One problem which must be faced by any cooperative project is that of quality management. If anybody can contribute to a work, how can a project ensure that its output is up to the standards it has set for itself? A Wizards of OS 4 panel session on this topic highlighted three very different approaches to this issue.

Ullrich Pöschl, a researcher at the Max Planck Institute for Chemistry, is trying to address a number of problems with the scientific publishing world. Publication is crucial to scientists - it is, in the end, the one concrete result from their work which matters. But the process to publication is long and frustrating, and can often be hampered by personal agendas and scientific conservatism. Your editor who, in a previous life, actually published a paper in a refereed journal can attest to what a painful process it can be. There are also problems with scientific fraud and (much more often) plain old carelessness. Scientists, in their rush to get their work out, will often not take the time to produce work of the needed quality. Quite a few papers are published which contribute little and actually dilute the pool of scientific knowledge.

On the other side, scientific journals are tremendously expensive, and they publish last year's work. There are a lot of pressures for faster - and more open - access to scientific results. It seems that a more open approach would benefit everybody, but only if the quality level can be maintained.

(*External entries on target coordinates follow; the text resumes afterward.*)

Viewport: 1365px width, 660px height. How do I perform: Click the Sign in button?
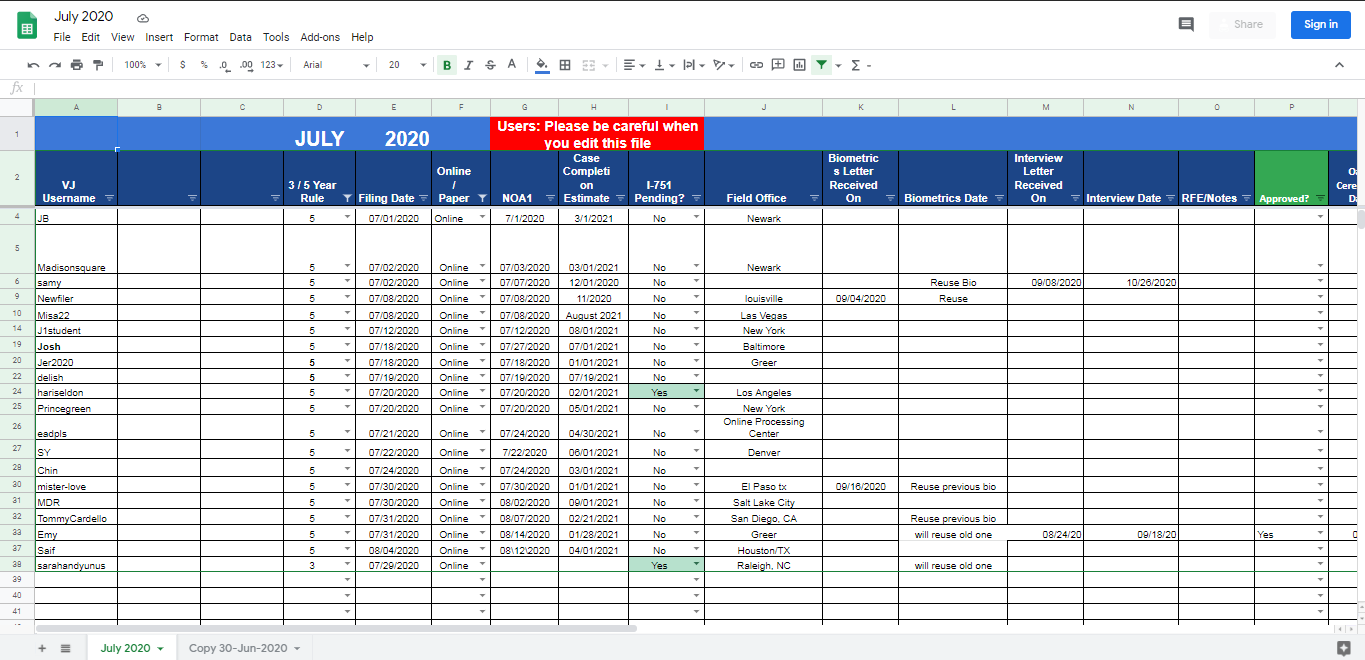pyautogui.click(x=1320, y=24)
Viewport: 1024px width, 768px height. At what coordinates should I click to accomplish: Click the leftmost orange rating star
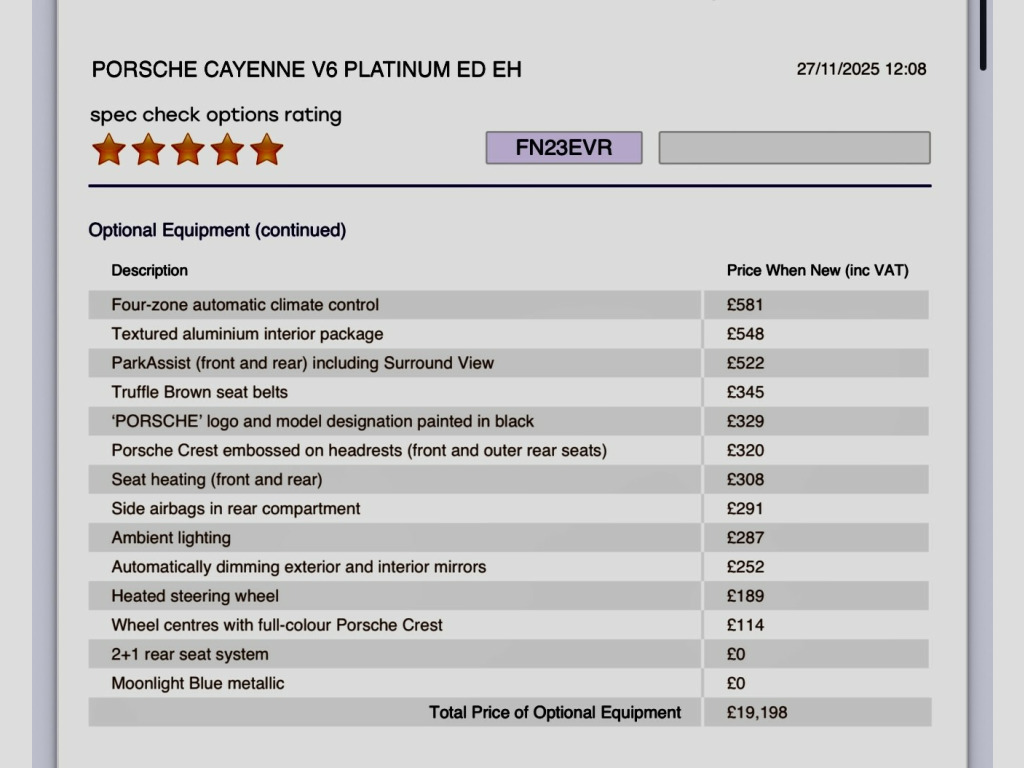coord(109,150)
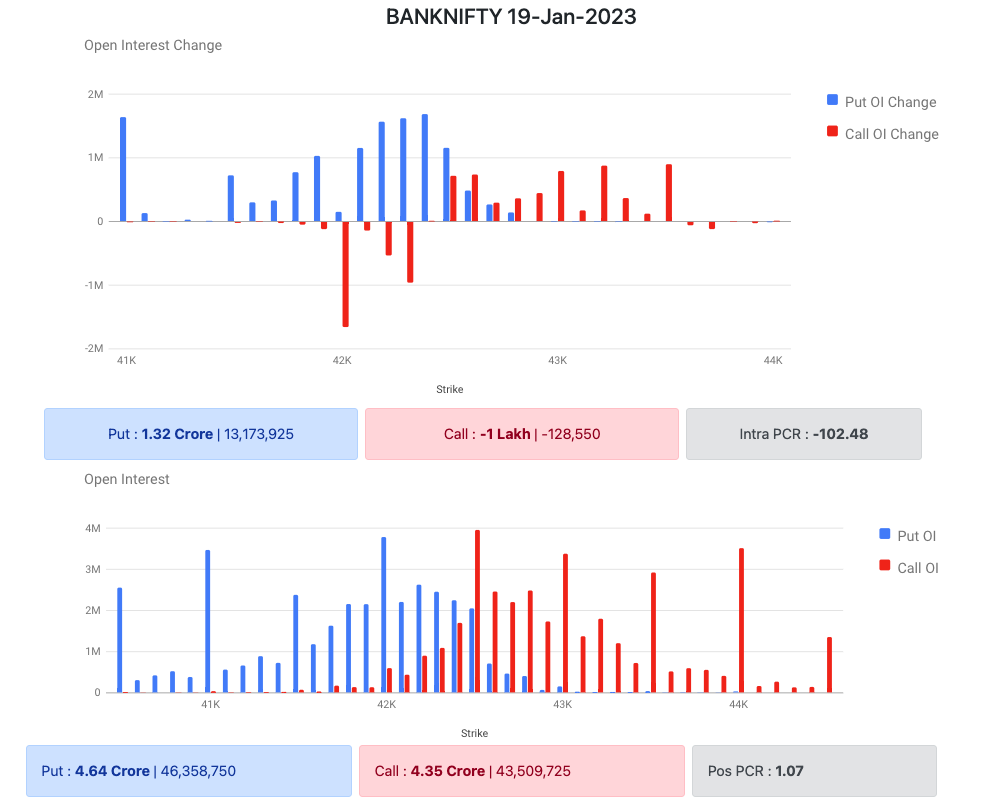The height and width of the screenshot is (808, 982).
Task: Select the Intra PCR -102.48 box
Action: [x=803, y=434]
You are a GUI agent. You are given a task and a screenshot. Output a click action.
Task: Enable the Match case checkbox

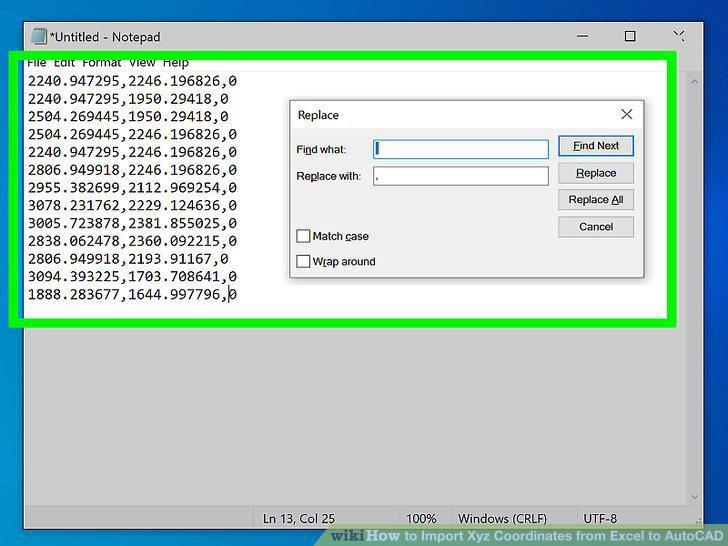point(303,236)
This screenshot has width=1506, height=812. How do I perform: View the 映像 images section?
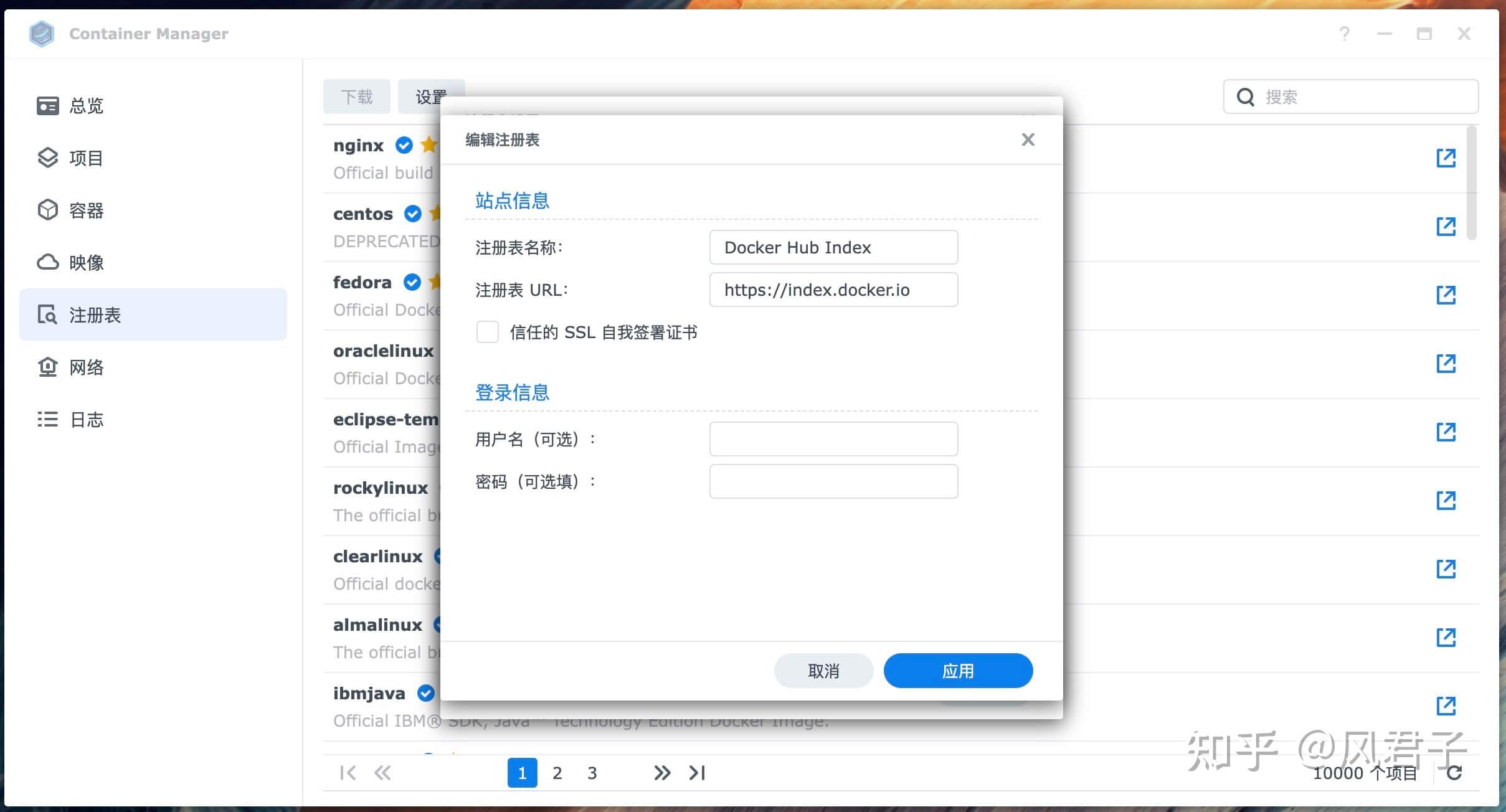pyautogui.click(x=86, y=262)
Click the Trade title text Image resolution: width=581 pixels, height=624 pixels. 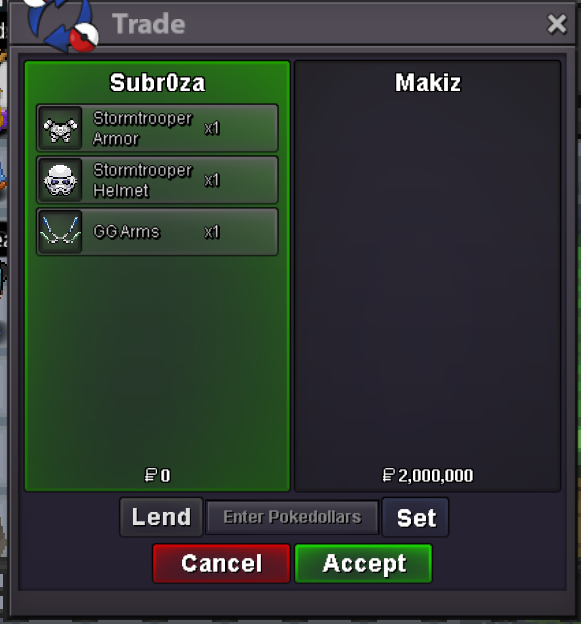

Ullrich is a founder of a relatively new journal (Atmospheric Chemistry and Physics) which has set out to demonstrate a new approach to scientific publication. This journal has retained much of the classic scientific publication process - every paper is still reviewed by anonymous referees whose questions must be answered to the editor's satisfaction. Where things differ is in the openness of the process.

When a paper is submitted, as long as it's not complete junk, it will be immediately published as a "discussion paper" on the journal's web site. It is clearly marked as an unreviewed paper, not to be taken as definitive results at that time. While the referees are reviewing the paper, others can post comments and questions as well. These others are limited to "registered scientists," since the desire is to keep the conversation at a high level. The comments become part of the permanent record stored with the paper, and they can, at times, be cited by others in their own right. The editor will consider outside comments when deciding whether the paper is to be accepted and what revisions are to be required.

After using this process for five years, Atmospheric Chemistry and Physics has the highest level of citations in the field. Citations are important in the scientific world: they are an indication that a given set of research results has helped and inspired discoveries elsewhere. The high level of citations here indicates that this publication process is succeeding in attracting high-level papers and filtering out the less useful submissions.

Things are at an early stage - out of approximately 7,000 scientific journals, about five are currently publishing with this sort of technique. Others are interested, however, and that number can be expected to grow in the future.

Martin Haase then took the podium to talk about quality management in Wikipedia. While Wikipedia is a useful resource, there have been a number of well-reported problems. Some articles can be flat-out wrong, or, sometimes, distorted to meet somebody's political goals. Maintaining and improving Wikipedia's reputation will require getting a handle on these problems.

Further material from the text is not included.